#### [WORK TASK]
Starting with the first line and ending with the last, transcribe the data exactly.

(Saved entries)
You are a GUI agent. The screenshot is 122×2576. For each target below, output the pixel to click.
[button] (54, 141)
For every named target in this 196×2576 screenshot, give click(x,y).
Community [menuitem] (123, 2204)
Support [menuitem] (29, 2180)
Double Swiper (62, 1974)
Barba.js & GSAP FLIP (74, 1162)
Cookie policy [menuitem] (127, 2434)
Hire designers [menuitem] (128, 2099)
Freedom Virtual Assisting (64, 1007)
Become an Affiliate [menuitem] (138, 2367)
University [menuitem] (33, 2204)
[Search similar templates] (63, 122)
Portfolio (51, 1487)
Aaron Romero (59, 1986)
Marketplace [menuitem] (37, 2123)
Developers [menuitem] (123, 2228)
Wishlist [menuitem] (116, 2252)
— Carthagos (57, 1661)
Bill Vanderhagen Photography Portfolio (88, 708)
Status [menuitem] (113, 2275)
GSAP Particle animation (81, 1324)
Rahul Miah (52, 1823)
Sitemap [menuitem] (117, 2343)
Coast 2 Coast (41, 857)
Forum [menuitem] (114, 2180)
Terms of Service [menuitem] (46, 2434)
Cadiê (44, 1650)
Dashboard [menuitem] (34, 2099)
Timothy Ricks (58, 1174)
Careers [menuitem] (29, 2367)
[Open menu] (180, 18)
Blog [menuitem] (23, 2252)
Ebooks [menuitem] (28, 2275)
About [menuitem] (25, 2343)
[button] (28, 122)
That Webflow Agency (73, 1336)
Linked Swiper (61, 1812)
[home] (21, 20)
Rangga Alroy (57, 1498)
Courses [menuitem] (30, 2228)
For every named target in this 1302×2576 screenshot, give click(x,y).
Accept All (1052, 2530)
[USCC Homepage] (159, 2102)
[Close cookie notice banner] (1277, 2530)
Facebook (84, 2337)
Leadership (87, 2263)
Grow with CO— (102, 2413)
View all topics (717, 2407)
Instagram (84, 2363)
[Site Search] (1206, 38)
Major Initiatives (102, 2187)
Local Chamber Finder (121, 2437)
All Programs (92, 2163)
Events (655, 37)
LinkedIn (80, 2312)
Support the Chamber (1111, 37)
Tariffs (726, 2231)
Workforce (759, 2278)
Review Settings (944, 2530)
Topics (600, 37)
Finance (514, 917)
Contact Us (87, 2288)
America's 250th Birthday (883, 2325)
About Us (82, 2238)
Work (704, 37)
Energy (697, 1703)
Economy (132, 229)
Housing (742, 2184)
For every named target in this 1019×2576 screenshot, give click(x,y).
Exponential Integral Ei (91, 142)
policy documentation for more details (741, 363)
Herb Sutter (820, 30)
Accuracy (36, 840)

#### [WRITTEN SOLUTION]
You are a GUI agent. The screenshot is 122×2576. For each target below, output the pixel to click.
[button] (54, 141)
For every named target in this 196×2576 screenshot, give click(x,y).
Community [menuitem] (123, 2204)
Support [menuitem] (29, 2180)
Double Swiper (62, 1974)
Barba.js & GSAP FLIP (74, 1162)
Cookie policy [menuitem] (127, 2434)
Hire designers [menuitem] (128, 2099)
Freedom Virtual Assisting (64, 1007)
Become an Affiliate [menuitem] (138, 2367)
University [menuitem] (33, 2204)
[Search similar templates] (63, 122)
Portfolio (51, 1487)
Aaron Romero (59, 1986)
Marketplace [menuitem] (37, 2123)
Developers [menuitem] (123, 2228)
Wishlist [menuitem] (116, 2252)
— Carthagos (57, 1661)
Bill Vanderhagen Photography Portfolio (88, 708)
Status [menuitem] (113, 2275)
GSAP Particle animation (81, 1324)
Rahul Miah (52, 1823)
Sitemap [menuitem] (117, 2343)
Coast 2 Coast (41, 857)
Forum [menuitem] (114, 2180)
Terms of Service [menuitem] (46, 2434)
Cadiê (44, 1650)
Dashboard [menuitem] (34, 2099)
Timothy Ricks (58, 1174)
Careers [menuitem] (29, 2367)
[Open menu] (180, 18)
Blog [menuitem] (23, 2252)
Ebooks [menuitem] (28, 2275)
About [menuitem] (25, 2343)
[button] (28, 122)
That Webflow Agency (73, 1336)
Linked Swiper (61, 1812)
[home] (21, 20)
Rangga Alroy (57, 1498)
Courses [menuitem] (30, 2228)
For every named target in this 1302×2576 screenshot, give click(x,y).
Accept All (1052, 2530)
[USCC Homepage] (159, 2102)
[Close cookie notice banner] (1277, 2530)
Facebook (84, 2337)
Leadership (87, 2263)
Grow with CO— (102, 2413)
View all topics (717, 2407)
Instagram (84, 2363)
[Site Search] (1206, 38)
Major Initiatives (102, 2187)
Local Chamber Finder (121, 2437)
All Programs (92, 2163)
Events (655, 37)
LinkedIn (80, 2312)
Support the Chamber (1111, 37)
Tariffs (726, 2231)
Workforce (759, 2278)
Review Settings (944, 2530)
Topics (600, 37)
Finance (514, 917)
Contact Us (87, 2288)
America's 250th Birthday (883, 2325)
About Us (82, 2238)
Work (704, 37)
Energy (697, 1703)
Economy (132, 229)
Housing (742, 2184)
For every named target in this 1019×2576 screenshot, give click(x,y).
Exponential Integral Ei (91, 142)
policy documentation for more details (741, 363)
Herb Sutter (820, 30)
Accuracy (36, 840)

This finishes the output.